Insider Threat

Insider threat has been a long-standing concern amongst business, and there are important considerations from both an operational and a security perspective to manage, mitigate and respond to risk appropriately.

This is not strictly limited to the employees currently in the business, but also those who have previously left. Insider threat is designed by any type of threat, both accidental and intentional, caused by an individual or party from within the organisation. This is not limited to “malicious activity”, either, but instead the weaknesses in which attackers can exploit to gain access to data or systems on the network.

According to statistics published by Fortinet, the biggest perceived risks posed by insider threat stand at 71% for inadvertent data breaches, often caused by careless or accidental user interaction with data, 65% for negligence, caused by employees purposely ignoring company policy and finally 60% as a malicious data breach. Note that these attacks are not always malicious, but instead lead to a wider issue around training, awareness, security protocols and system administration.

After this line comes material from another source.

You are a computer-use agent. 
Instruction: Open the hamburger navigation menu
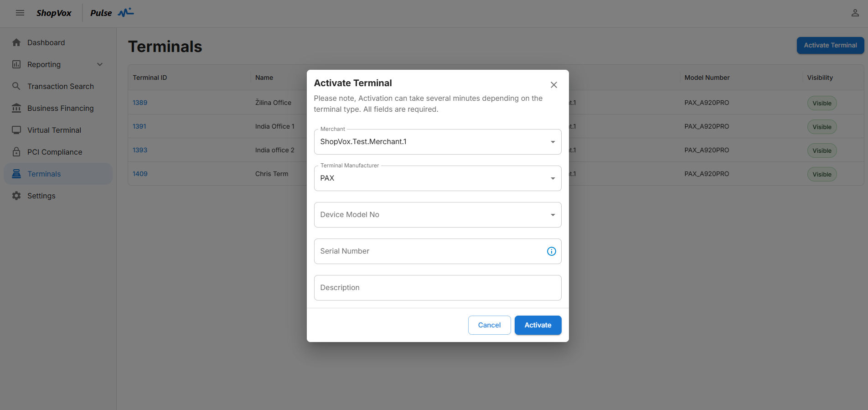20,13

The key targets here, for the majority of attackers, are finance at 41%, customer support and success services at 35%, closely followed by R&D at 33%. Attack types may be as simple as an employee sending an email chain to the wrong recipient, all the way up to providing network or system access to an external party without authorisation.

It is important to recognise each risk, ideally as part of your business security risk register, and identify policy, process and physical countermeasures to reduce, mitigate or eliminate these individually. Reducing the attack surface of your organisation is part of a wider operational change, but with co-ordination, acceptance and a willingness to address these concerns, the right changes can be implemented with little impact on business function.